Provided passage:
• • • •
Memorial Day is a holiday today in Massachusetts, and that changes the rhythm of the state in ways people will notice from the mailbox to the train platform. The post office is closed, all RMV offices and serve centers are shut, and MBTA subway and bus service is running on a Sunday schedule, while the Commuter Rail is operating on a weekend schedule.
For anyone trying to get errands done, most stores are open for normal hours, including Market Basket and Big Y. Pharmacies inside supermarkets may have limited hours, and liquor stores in Massachusetts cannot sell alcohol until after noon. The Hingham/Hull/Logan to Boston ferry is on a Sunday schedule, while the East Boston, Charlestown, Lynn, Winthrop and Quincy ferries are on a weekend schedule.
Memorial Day is a federal holiday, and in Massachusetts it is also a holiday for public schools and libraries, which are generally closed. It is observed as a day of remembrance for the men and women who died while serving in the country's armed forces, and that meaning shapes the day even as many stores stay open and transit keeps moving.
• • • •
Given data:
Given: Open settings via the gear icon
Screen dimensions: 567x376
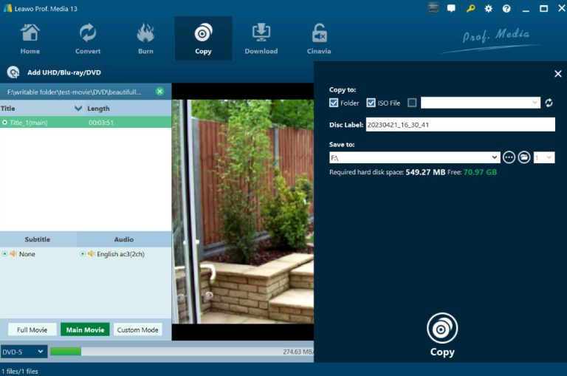Looking at the screenshot, I should tap(488, 9).
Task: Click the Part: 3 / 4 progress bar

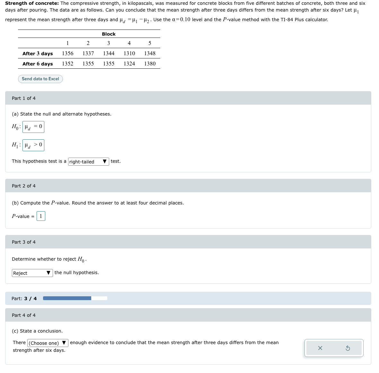Action: (x=75, y=298)
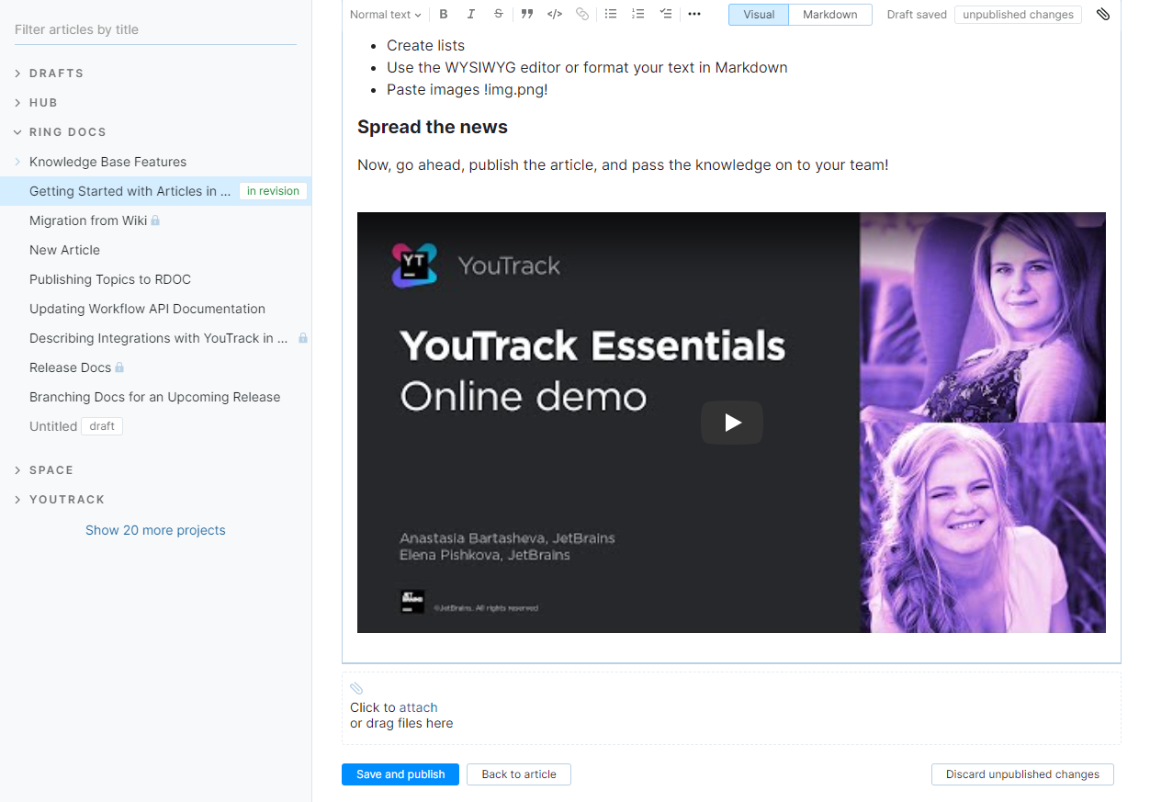Click Show 20 more projects
Image resolution: width=1150 pixels, height=802 pixels.
click(155, 530)
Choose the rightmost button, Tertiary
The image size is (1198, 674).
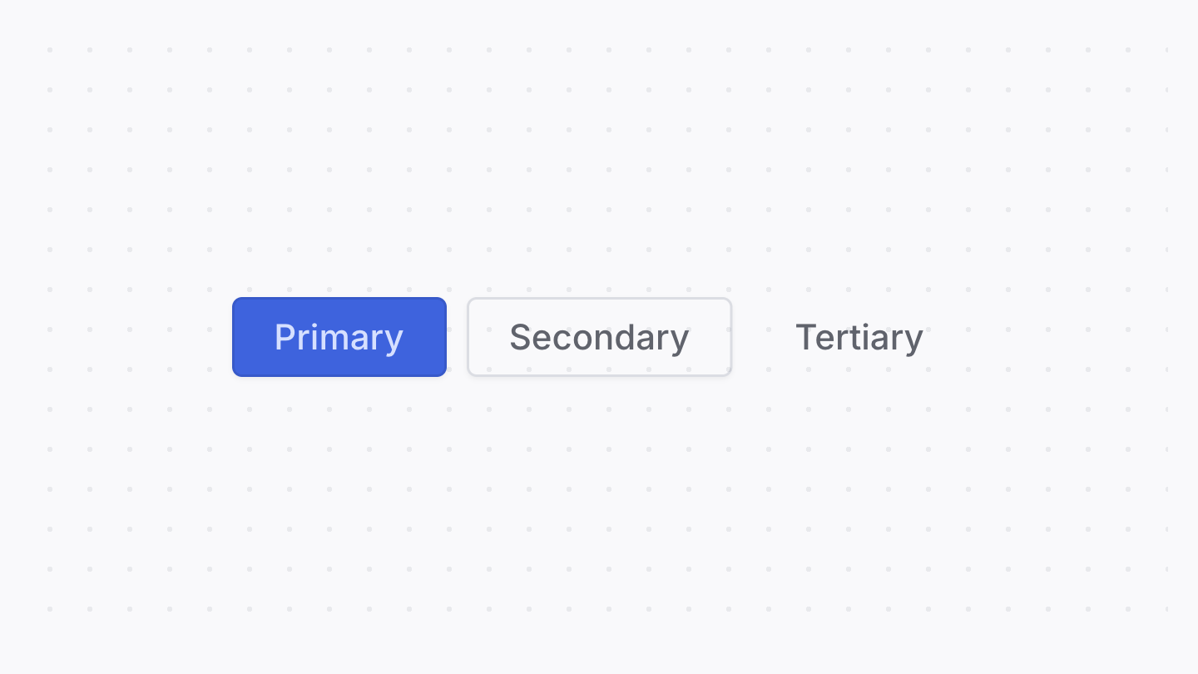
• • • •
Continue the piece on Memorial Day closures and schedules in Massachusetts, picking up after its final sentence.

In Boston, 37,000 American flags have been planted on Boston Common as part of the city’s Memorial Day displays, a visual marker of the scale of the remembrance. Parades and ceremonies are also taking place in towns across Massachusetts, giving the holiday a public face even for people who spend much of the day on ordinary errands.
The pattern is straightforward: essential government services are scaled back, retail mostly keeps going and transit shifts to holiday service. For Massachusetts residents, the biggest thing to know is simple — if the trip involves the post office, the RMV or a morning liquor-store run, Memorial Day changes the rules today.